確か自殺防止CMかなんかだったと思いますが、キャッチコピー的には良く出来ていましたね。
「でも意味は?」と尋ねられると少し曖昧な気もします。そこでここでは論理的にこのコピーについて考えてみましょうか。

死にたがっているかどうかは置いておいて、自分のことを大切に思えないという人はいつの時代にも居ますね。
個人的には、特に女性に多いような気がしますが…。
ではそういう人たちに自分のことを大切に思わせるためには、どのようなロジックを使えば良いでしょうか?

ここで一つ例を考えましょう。
あなたの家に、あなたにとってはどうでも良く、ゴミでしかない古い腕時計あったとします。
ですがある時に、それがあなたの大事な人、例えば両親でも兄弟でも配偶者でも友達でも誰でも良いですが、その大事な人がその腕時計をとても大切にしていることを知ったとします。
あなたはその腕時計を今まで通り、どうでも良いゴミとして扱えますか?
そして簡単に捨てることが出来ますか?

まあ普通は出来ないことでしょう。何故ならその時計はあなたにとっては価値がなくとも、あなたの大事な人にとってはとても大切な価値あるものだからです。
つまりその時計は、あなたにとっても間接的に大切なものとなるでしょう。

もうわかりましたね?
自分の大事な人がとても大切にしているものは、自分にとっても大切なものとなるのです。よって、むやみやたらと捨てられません。
ではこの特性を循環参照の要領でアレンジしてみましょう。

もしも、あなたの大事な人がとても大切にしているものが、“あなた自身”だったらどうでしょうか?
それを、つまり“あなた自身”を雑に扱ったり、簡単に死を選んだりできますか?

確かに「命は大切だ」という言葉には、論理的な意味なんてものはないでしょう。
ですが誰であっても、あなたのことを大事に思ってくれている人というのは居るはずです。
それが親であっても子供であっても、配偶者であっても恋人であっても友人であっても良いです。

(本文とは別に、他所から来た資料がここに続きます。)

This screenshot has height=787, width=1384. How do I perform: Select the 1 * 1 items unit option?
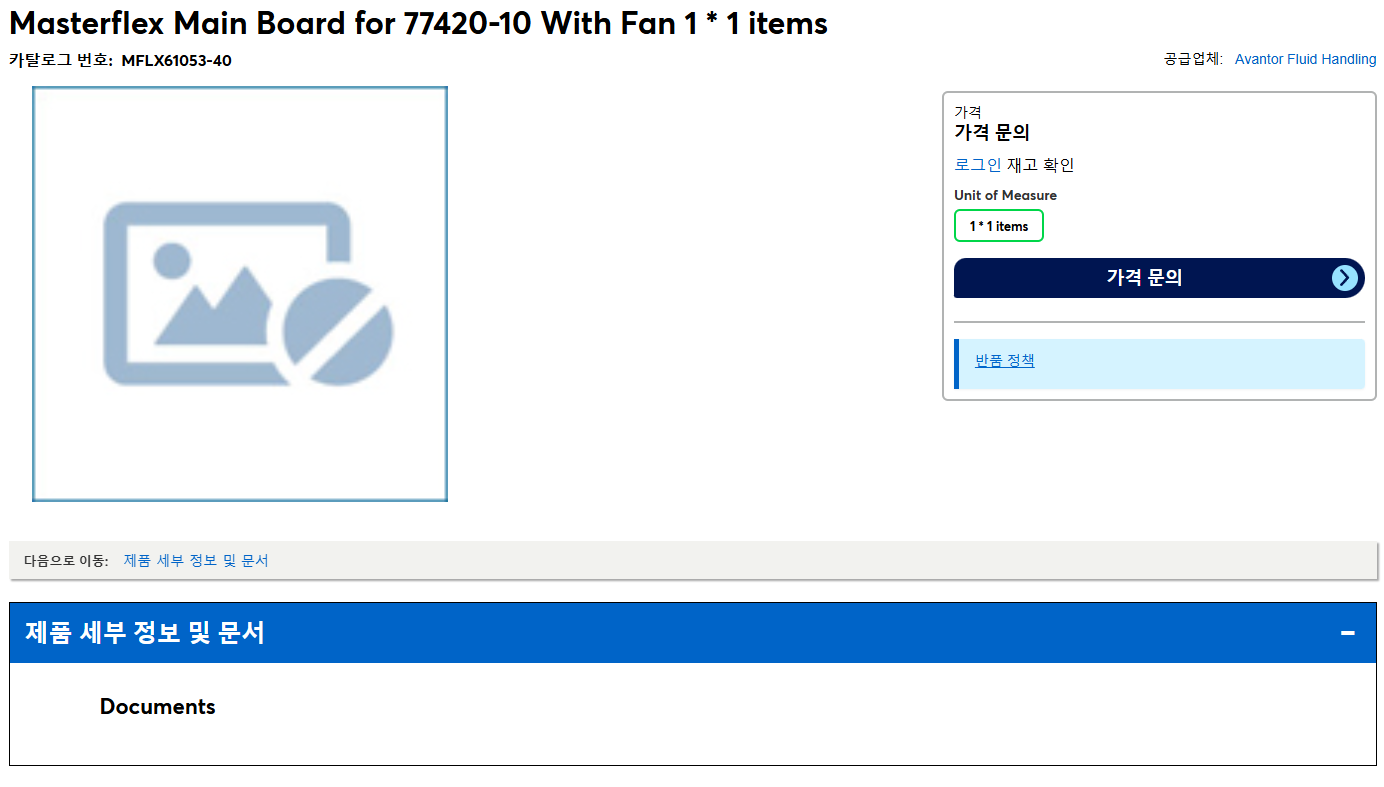click(x=999, y=226)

是非、あなたがその人のことを大事に思っていることを伝えてあげてください。
そうすれば上記の古い腕時計の様に、その人は自分自身を大切にせざるを得なくなります。

そしてそれが輪となってずっと広がって行けば、やがて全ての人が誰かから大事に思われていることに気づくことでしょう。

余談ですが、コンピューターのプログラムコードに循環参照を書くと、CPU使用率が100%のままフリーズしてしまう、典型的なバグとなります。
ですが人間同士ならばこれはうまく動くようです。